Is custom allocators the right abstraction?

The storage have to return a pointer or a reference to the current value. The trait is looking similar to this:

pub trait Storage<T: ?Sized> {
    fn as_ptr(&self) -> *const T;
    fn as_mut_ptr(&mut self) -> *mut T;
}

For clarification, I'll use AllocatorStorage<T: ?Sized, A: AllocRef>. Storage<T> is implemented for AllocatorStorage<T>, so it returns a poitner to T. Box's storage parameter defaults to AllocatorStorage<T, Global>, so calling as_ptr on the storage returns T. When creating a Box with new_uninit, the returned type is Box<MaybeUninit<T>, AllocatorStorage<MaybeUninit<T>, A>> so calling Box::assume_init requires to change the storage type. For AllocatorStorage this is basically casting the underlying pointer, but for other storages like [MaybeUninit<T>; N] a mem::transmute (actually a workaround is required) is needed. Generally, this requires memcpy: https://godbolt.org/z/47sxre

I don't know what's the plan on this issue, maybe this case can be optimized out somehow. I'd go that route for now, but I'm not super happy with it.

This may be a solution. Currently I'm using associative types instead of generics anyway, so Storage may not need a type at all. For "real" collections, we could use sth. like ContiguousStorage<Value=T>.

Does the new_uninit apply to anything else than Box, Rc and Arc? In other words: does it occur in any place, where contiguous storage is a thing?

:laughing:

1 Like

Is there a reason that [MaybeUninit<T>; N] can't just be used as the storage for T? In general, my understanding is that storages would deal in MaybeUninit anyway, and the container would be in charge of tracking initialization. This makes working with storages unsafe, but that's not that big of a deal, since they replace working with allocation, which is always unsafe.

This is working, you simply pass [MaybeUninit<T>; N] to the box, and it returns Box<T, [MaybeUninit<T>; N]>. However, how the new_uninit API would look like? Let's assume, we call it

fn new_uninit_in(storage: S) -> Box<MaybeUninit<T>, S>

What do you pass?

  • [MaybeUninit<T>; N] derefs to T, so it can't be used
  • [MaybeUninit<MaybeUninit<T>>; N] (urgh) derefs to MaybeUninit<T> (fine), but when calling Box::assume_init it requires the conversion from
    Box<MaybeUninit<T>, [MaybeUninit<MaybeUninit<T>>; N]>
    
    to
    Box<T, [MaybeUninit<T>; N]>
    
    which requires the storage to be changed.

Regardless, what is passed to new_uninit, it derefs to one specified type. Changing the type of the Box also requires the Storage to be changed to deref to the new type.

I don't know if the storage-API will work for Box (and similar) in general. As you noticed, those types can be used to store dynamically sized types. Since impl Trait in return position, it's probably not strictly needed anymore, but it's still have to be supported. However implementing CoerceUnsized for Box fails, as

The trait CoerceUnsized may only be implemented for a coercion between structures with one field being coerced

but Box<T, S> don't store a field, which needs coercion, the data lives in S. Maybe I get something wrong here, I'm not a compiler expert, but it appears, that this won't work as of now.

Not necessarily, if you look on the main branch for generic-vec, you'll see that impl<T, U, const N: usize> Storage<U> for UninitArray<T, N> { ... } (here) where T and U could have very different sizes, but as long as the alignment of UninitArray<T, N> is larger than U it should be fine. For Box you'll also want the restriction that that the storage size is at least the same as size_of::<U>().

____________________

GIVEN INSTRUCTION 1: Copy, word for word, the stretch of the Rust storage discussion from "This may be" through "is a thing?".
GIVEN INSTRUCTION 2: Pick up the Rust storage discussion after its final sentence and continue it.

MATERIAL PROVIDED:
____________________

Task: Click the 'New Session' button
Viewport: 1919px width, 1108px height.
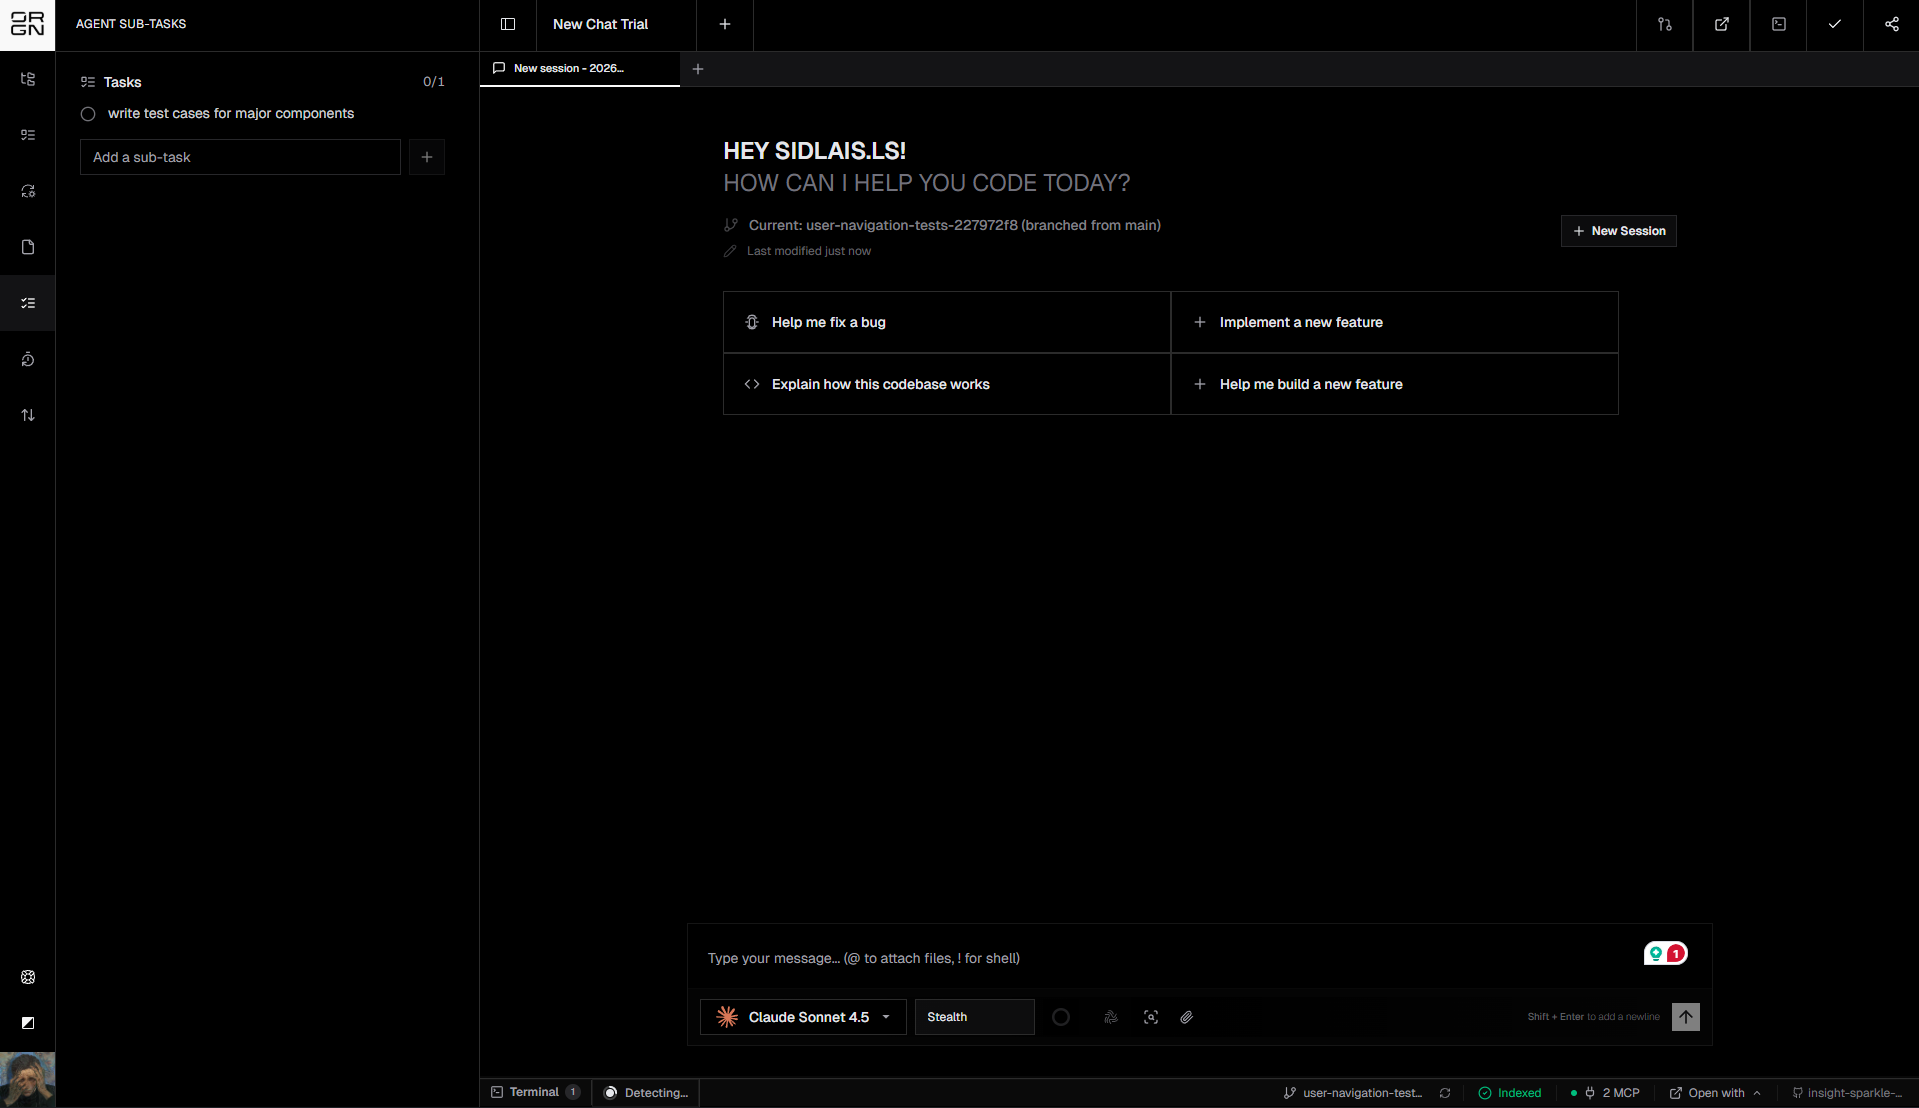Action: (x=1618, y=231)
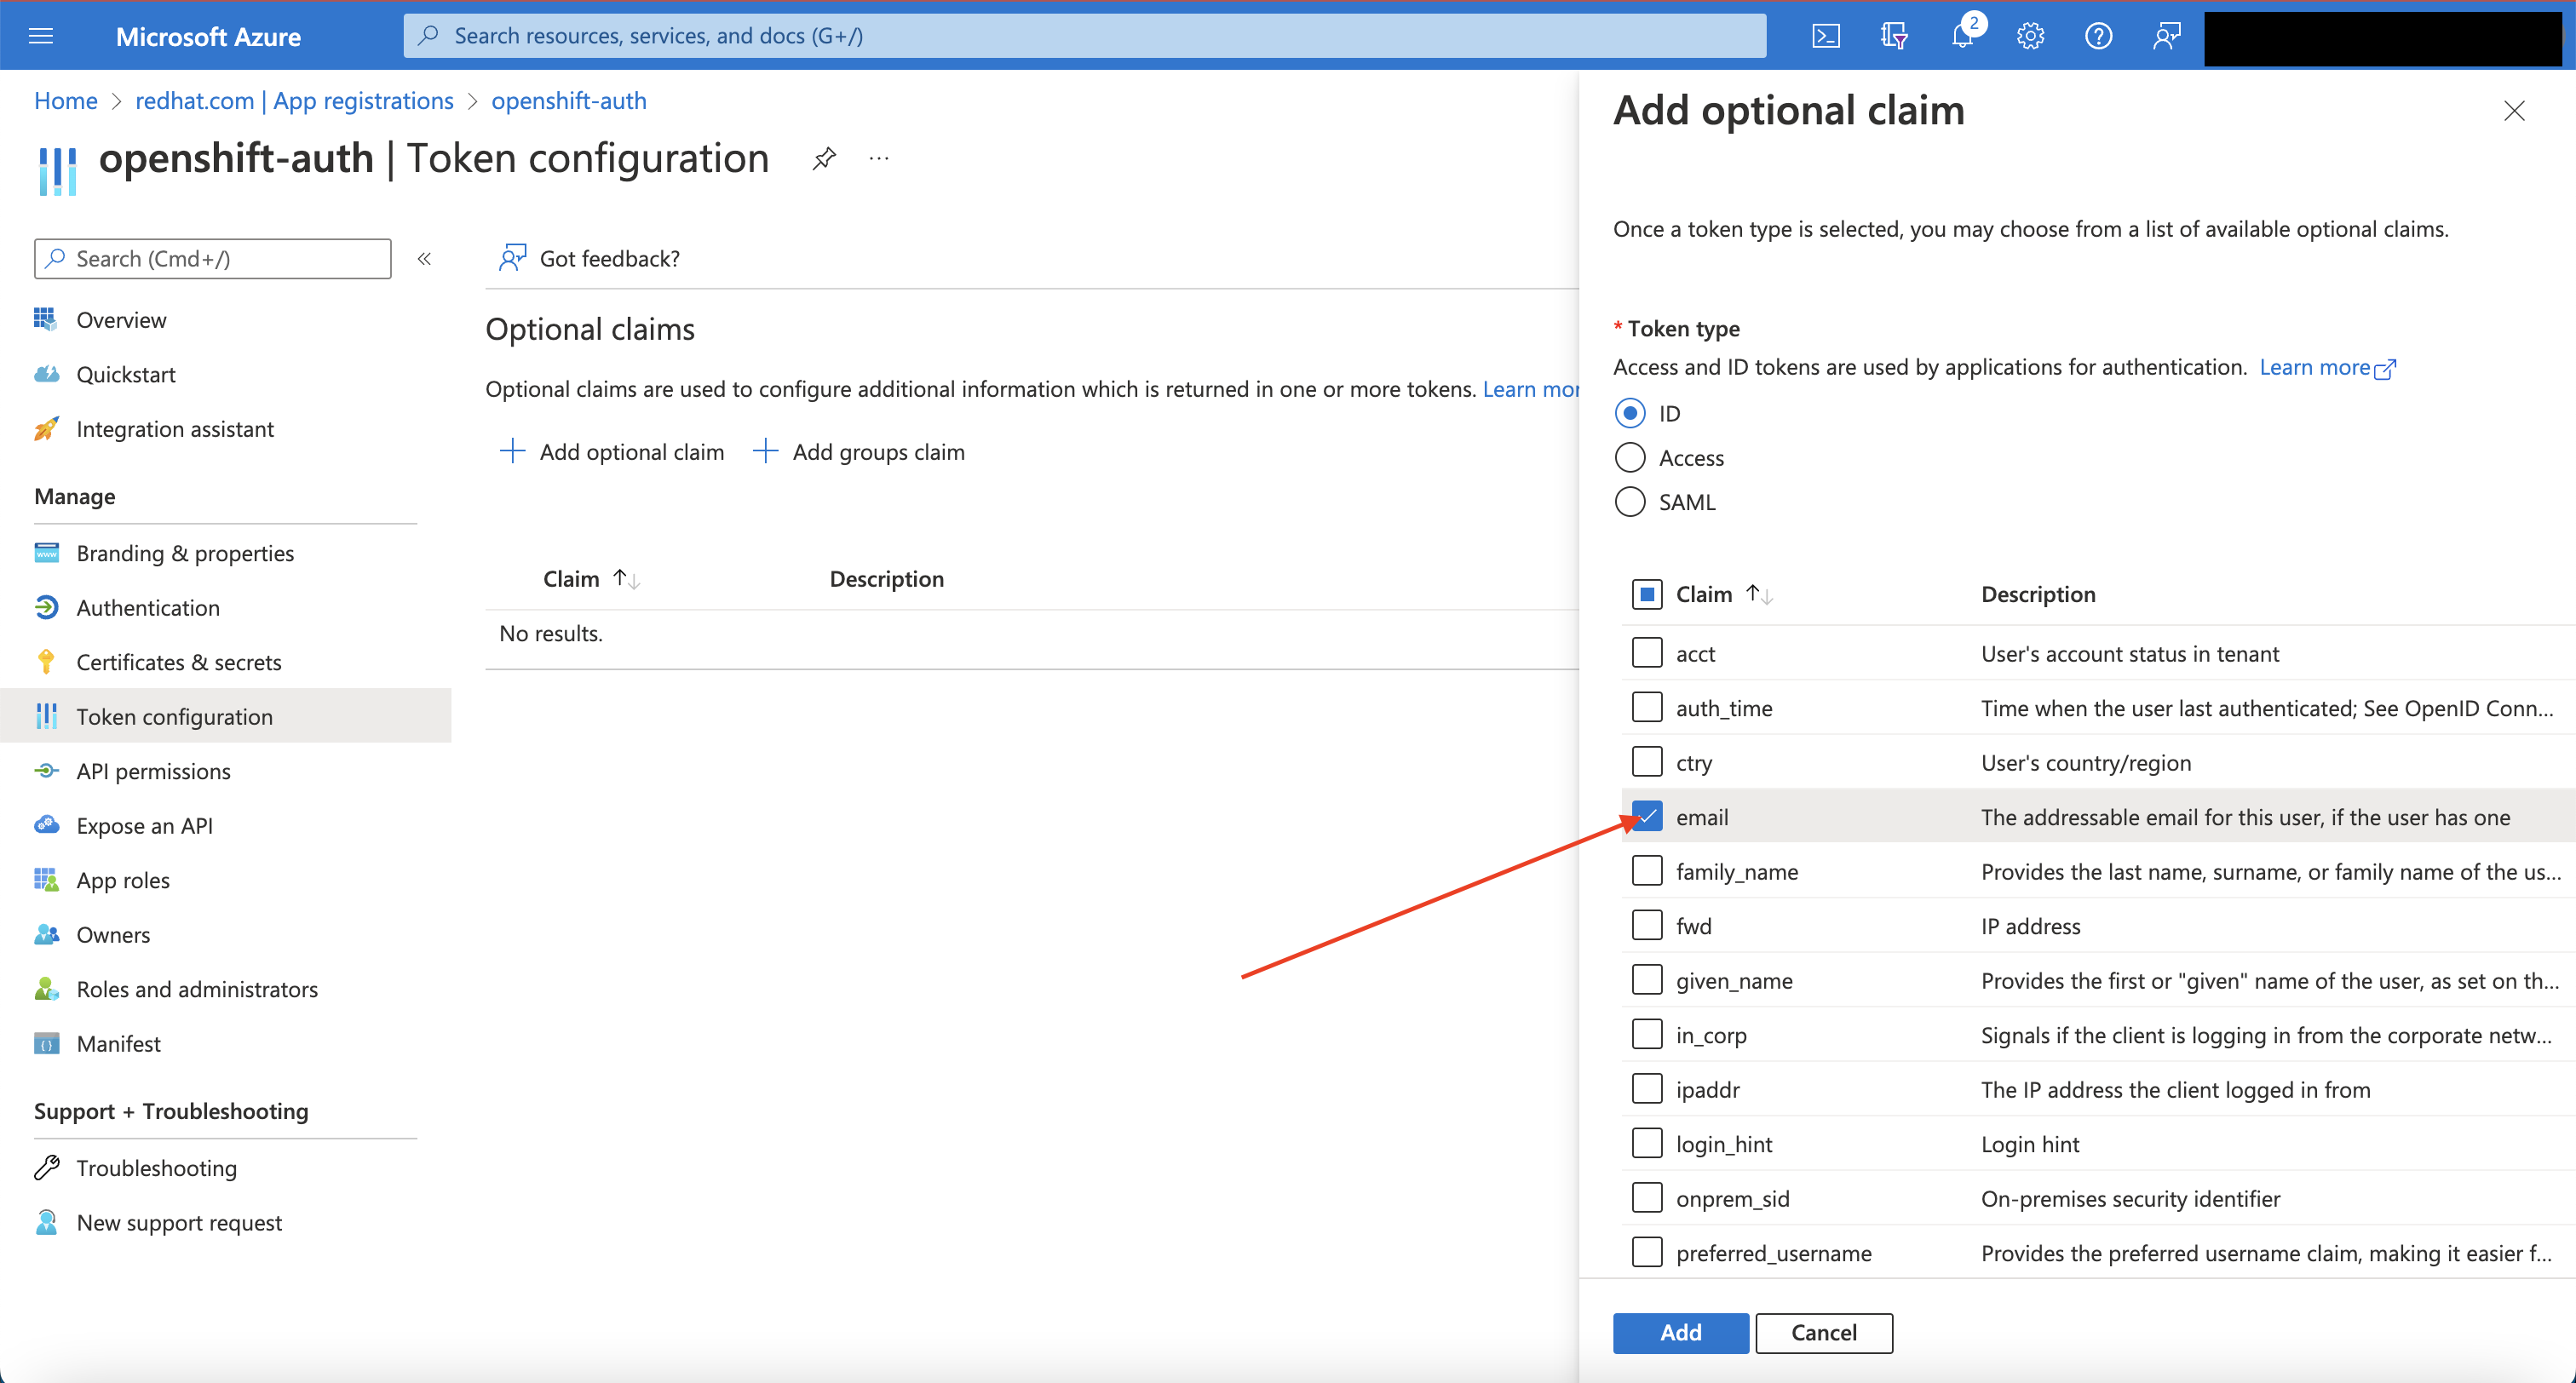
Task: Pin Token configuration to dashboard
Action: click(823, 157)
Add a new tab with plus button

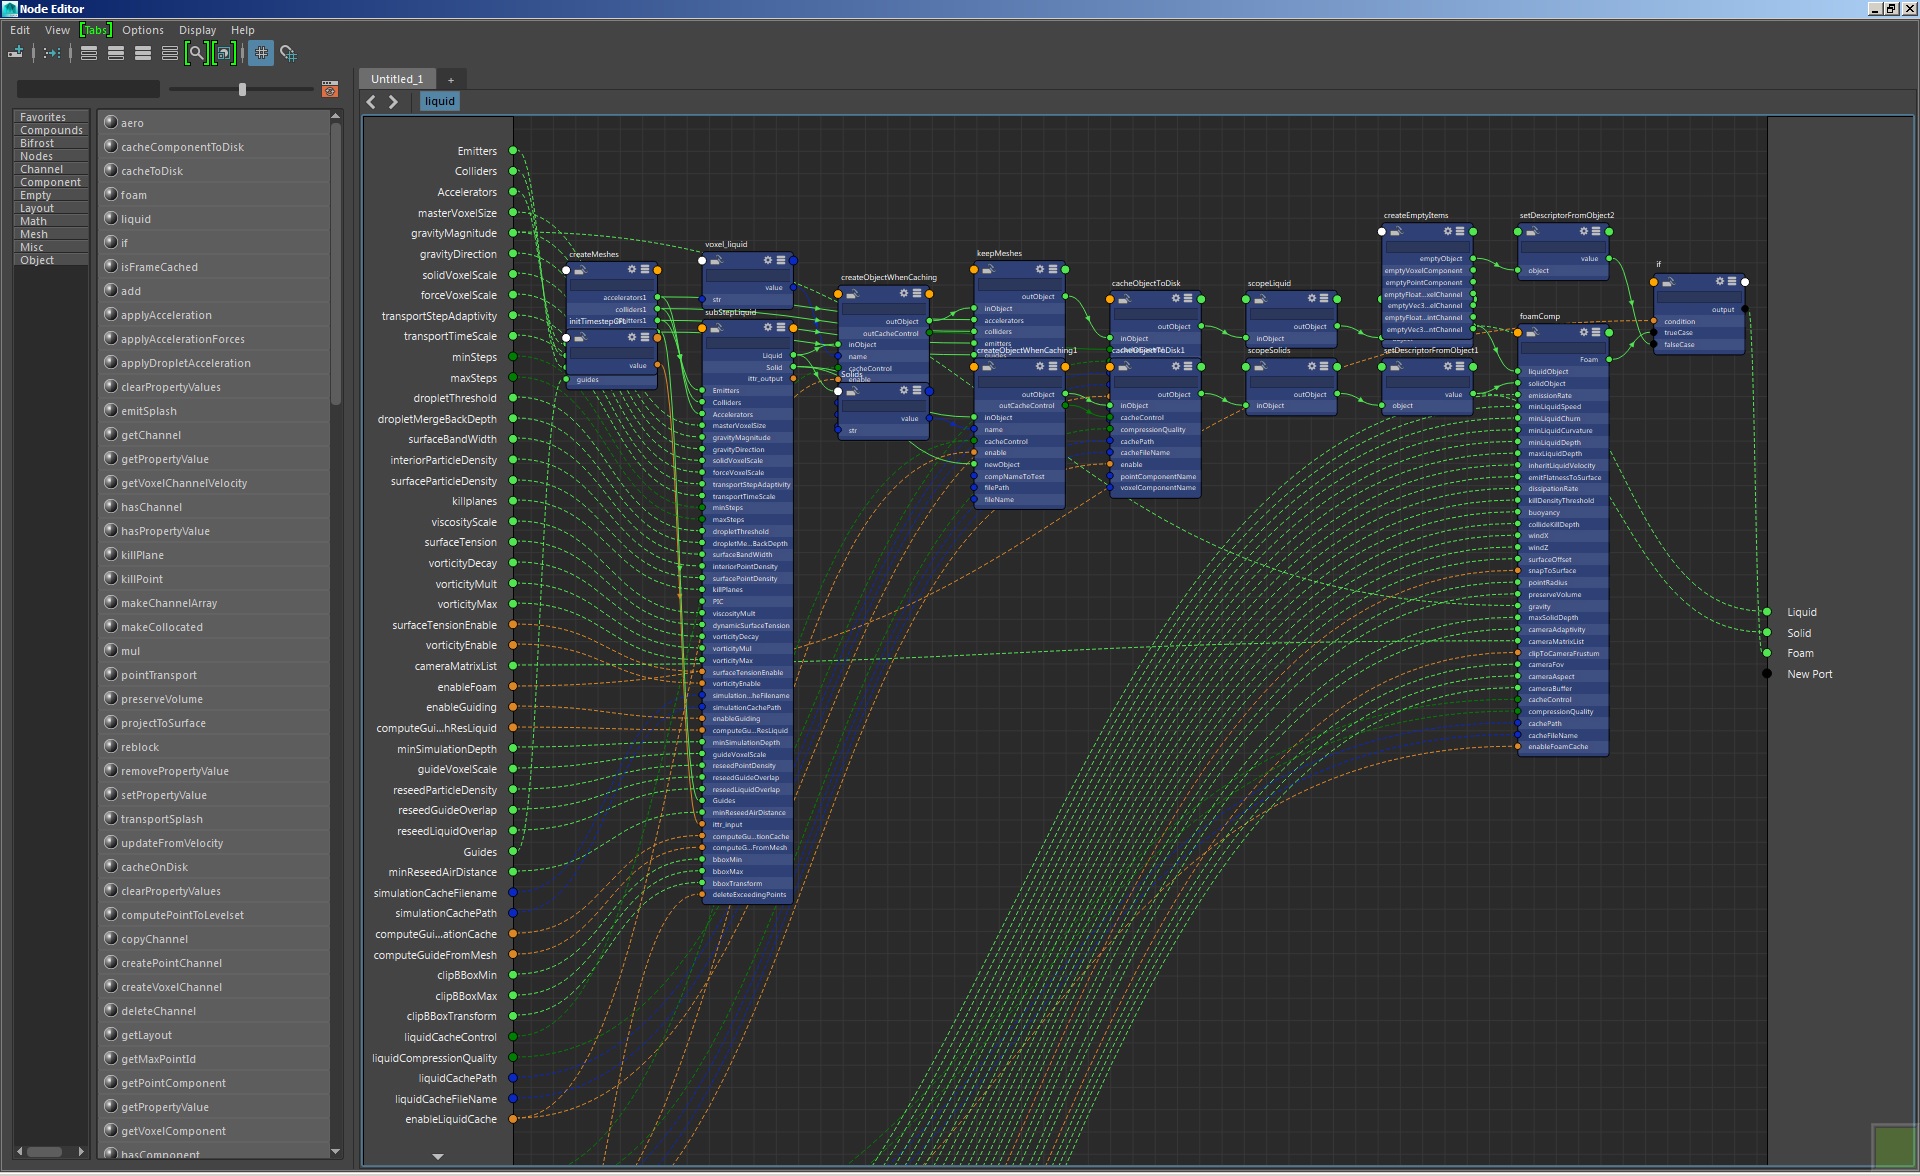click(451, 79)
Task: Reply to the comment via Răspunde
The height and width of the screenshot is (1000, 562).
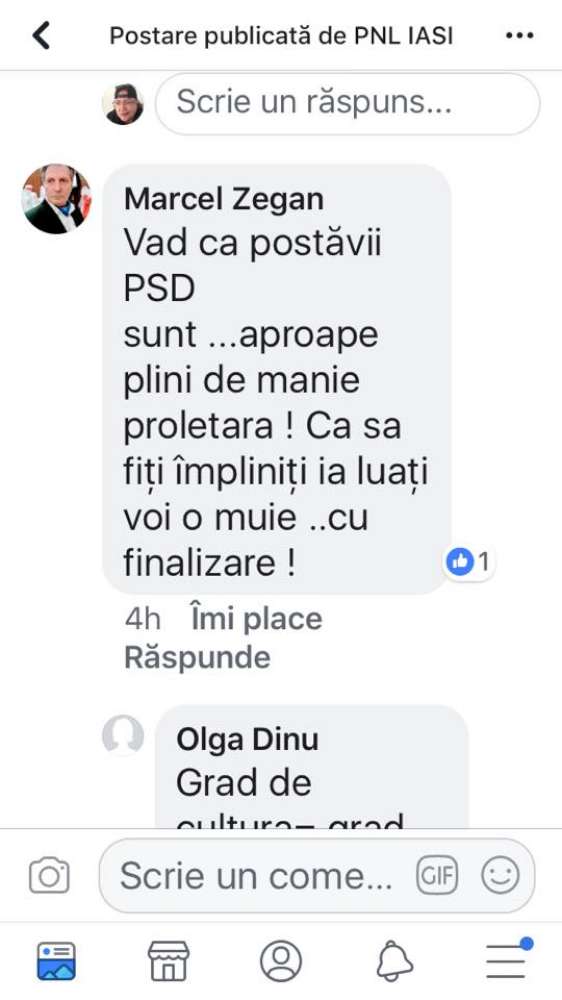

____________________

TASK RESULT 1:
This may be a solution. Currently I'm using associative types instead of generics anyway, so Storage may not need a type at all. For "real" collections, we could use sth. like ContiguousStorage<Value=T>.

Does the new_uninit apply to anything else than Box, Rc and Arc? In other words: does it occur in any place, where contiguous storage is a thing?

TASK RESULT 2:
(note: currently I have a bug where I don't check the alignments, but that will soon be fixed) now fixed

I'll look into your implementation tomorrow. I think I have a solution to this, too but let's see...

Hopefully I'll find enough spare time to push this forward, it's by far the most promising proposal for collections I have seen!


I filed an issue in the WG repository.


Update:

I updated my crate to v0.1.0. It's may worth a look at RawBox and Box. Main features:

  • typed buffers with only two traits (Buffer and UnmanagedBuffer)
  • AllocatedBuffer provided
  • native arrays are supported
  • Two APIs: raw API with call-side-dependency-injection and non-raw wrapper API, which behaves like the current api
  • Coercion is working
  • Unsized types are working

@TimDiekmann looking at the Storage trait, maybe we could consider adding AsPtr and AsMutPtr traits to the std. It feels cleaner than the Storage trait.

I am not sure if it is worth it. Considering that pointer dereferencing is generally unsafe and Storage (or Buffer as it is called in my crate) is just a backend that the usual user will rarely interact with, I think a Buffer trait is more flexible. Of course, an AsPtr-trait could make sense in other places too, but I don't know how well it is backwards compatible.

I would stick with the Buffer-trait for now.

How does this decide whether to use internal storage or the heap storage?

I do fee likel @matklad's idea is a reason to switch back to &mut self or even self for allocators. With the allocators passed in at the last moment rather than stored, there is no longer the issue of storing allocators for multiple collections in a single threaded context. The dreaded AllocOnce AllocMut Alloc hierarchy can also come up based on whether it's a flat or non-flat data structure.

The main issue is it is also nice to pass in at deallocation time, but how to we prevent dropping without the allocator being passed in? This was my #1 reason for wanting linear types, years ago when I clamored about these things.

3 Likes

This is massively invasive, requiring to change every single API, and requiring users to follow a very strict discipline since the same allocator must be passed to every single call -- turning every single function into an unsafe function OR mandating that allocators be able to recognize their own allocations. Honestly, it seems completely impractical.

Note that even in Zig, where there is no global allocator, collections tend to capture the allocator in their constructor and use it throughout, including for destruction.

If you want to start exploring the possibility, I would kindly ask that you open a separate topic as your proposal is at the moonshot stage (not even a mini-draft/prototype, no experience that I can see) which means it'll require significant brainstorming to go anywhere.

2 Likes

Another interesting point here is that in Zig it's easier to handle "bring your own allocator"-style collections, because it uses value-based defer, rather than type-based destructors. So you, eg, can close over a single allocator local var to drop to local vars holding vectors.

@TimDiekmann, have you been able to make headway with your reference implementation? It seems like an interesting concept to explore.

Thanks to @matthieum for raising this before we finalised the allocator API. It's always valuable to explore new avenues, at any point in the development process :grinning_face_with_smiling_eyes:

1 Like

I wasn't able to spend much more time recently so the repository is at the latest state. I'll investigate this further as soon as I find some spare time. :slightly_smiling_face:

1 Like

I've been battling with trait representations.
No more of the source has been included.